KARENA HARAPAN
Seperti
biasa, rutinitasku setiap minggu pagi adalah lari kecil di sekitar rumah,
selain berolahraga, aku juga bisa menyapa tetangga lamaku di sini. Tempat di
mana aku dibesarkan, melewati setiap pahit dan perihnya kehidupan.
Hpku
berdering, sebuah pesan singkat masuk. Kubuka dan kubaca isinya “Selamat bonus
harian anda telah masuk ke dalam rekening XXX-XXX-XXXX.” Senyumku tersimpul
melihat isi pesan bonus harian yang baru aku terima. Kutengguk air putih segar
sambil duduk menghadap rumah orang tuaku yang baru saja kubangun. Rasa banggaku
bangkit, akhirnya aku bisa melihat rumah orang tuaku tampak seperti rumah,
tidak lagi terlihat kumuh seperti gudang rongsokan yang hampir runtuh, tak
terawat oleh tumpukan sampah.
Masih
duduk santai menghadap rumah, aku teringat setiap peristiwa yang aku alami saat
kecil dulu di tempat ini. Akan aku ceritakan sedikit, namaku Indri.
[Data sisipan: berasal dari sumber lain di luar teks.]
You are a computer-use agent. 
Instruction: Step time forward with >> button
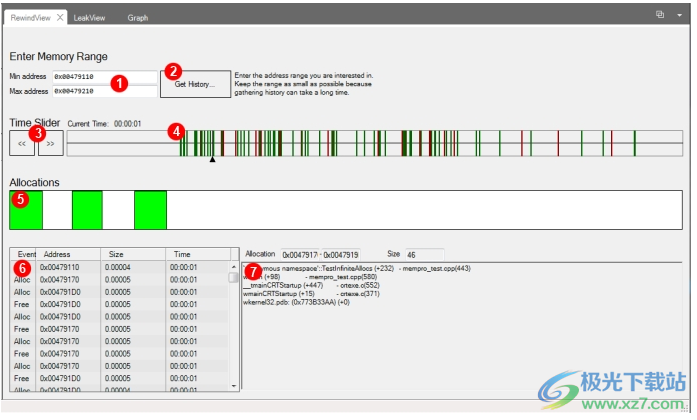(51, 144)
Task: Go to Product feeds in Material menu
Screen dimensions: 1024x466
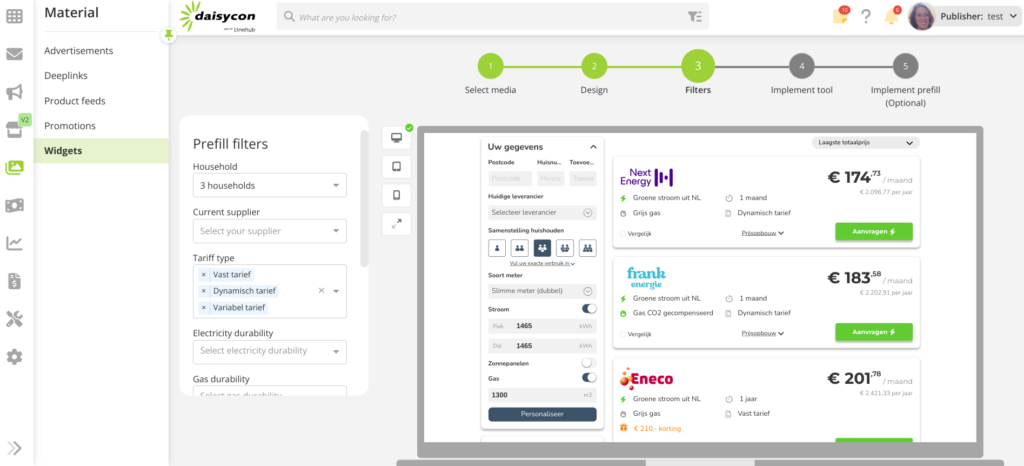Action: point(75,101)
Indriwati
lengkapnya. Anak ketiga dari lima bersaudara. Kedua kakakku sudah berkeluarga
dan memilih tinggal sendiri membangun keluarga kecilnya masing-masing, sama
seperti kebanyakan orang yang telah berkeluarga.
Sebagai
anak ketiga, aku menjadi tulang punggung untuk keluargaku di sini. Bapakku
sudah tidak bekerja setelah kecelakaan yang membuat kakinya lumpuh. Setiap hari
beliau hanya berbaring di rumah, sesekali mencoba memperbaiki barang elektronik
yang rusak seperti radio, kipas angin, TV dan lainnya untuk mengisi waktu. Tapi
kondisinya semakin memburuk sejak saat itu. Bapak sering sakit-sakitan. Ibuku
hanya seorang buruh cuci di rumah tetangga. Ibu terpaksa bekerja membanting
tulang menggantikan peran Bapak dalam keluarga. Ibu terpaksa harus bekerja
serabutan untuk membiayai aku dan kedua adikku bersekolah, untuk makan
sehari-hari, memenuhi biaya kebutuhan hidup yang tak pernah cukup. Sesekali
uang yang hanya sedikit didapatnya itu ia sisakan untuk berobat Bapak atau
sekedar jaga-jaga jika ada keperluan mendesak.
Usiaku
sudah dua belas tahun, aku masih duduk di bangku kelas V SD. Sekelas dengan
kedua adikku Rina dan Rani. Mereka kembar, usianya sepuluh tahun, dua tahun
lebih muda dariku. Mereka adik kandungku dan juga teman sekelasku. Ya aku
memang telat untuk masuk sekolah dasar. Aku baru bersekolah ketika kedua adikku
bersekolah. Entah kenapa sebabnya, aku tak tahu. Pernah aku bertanya kepada
orang tuaku, mereka mengatakan aku nakal ketika kecil dulu, aku tidak pernah
mau dibujuk untuk sekolah. Jujur, hingga kini aku masih sering bertanya pada
diri sendiri kenapa sebabnya, memang seperti yang orang tuaku katakan, atau karena
ada hal lain yang membuat aku terlambat sekolah. Orang tuaku tak mampu
misalnya, atau ini atau itu atau lainnya. Entahlah, yang jelas begitulah
adanya.
Semua
teman kelasku memanggilku dengan sebutan ‘Mbak’. Semenjak SD aku memang lebih
dihormati oleh orang lain, aku seperti magnet tersendiri untuk teman-temanku.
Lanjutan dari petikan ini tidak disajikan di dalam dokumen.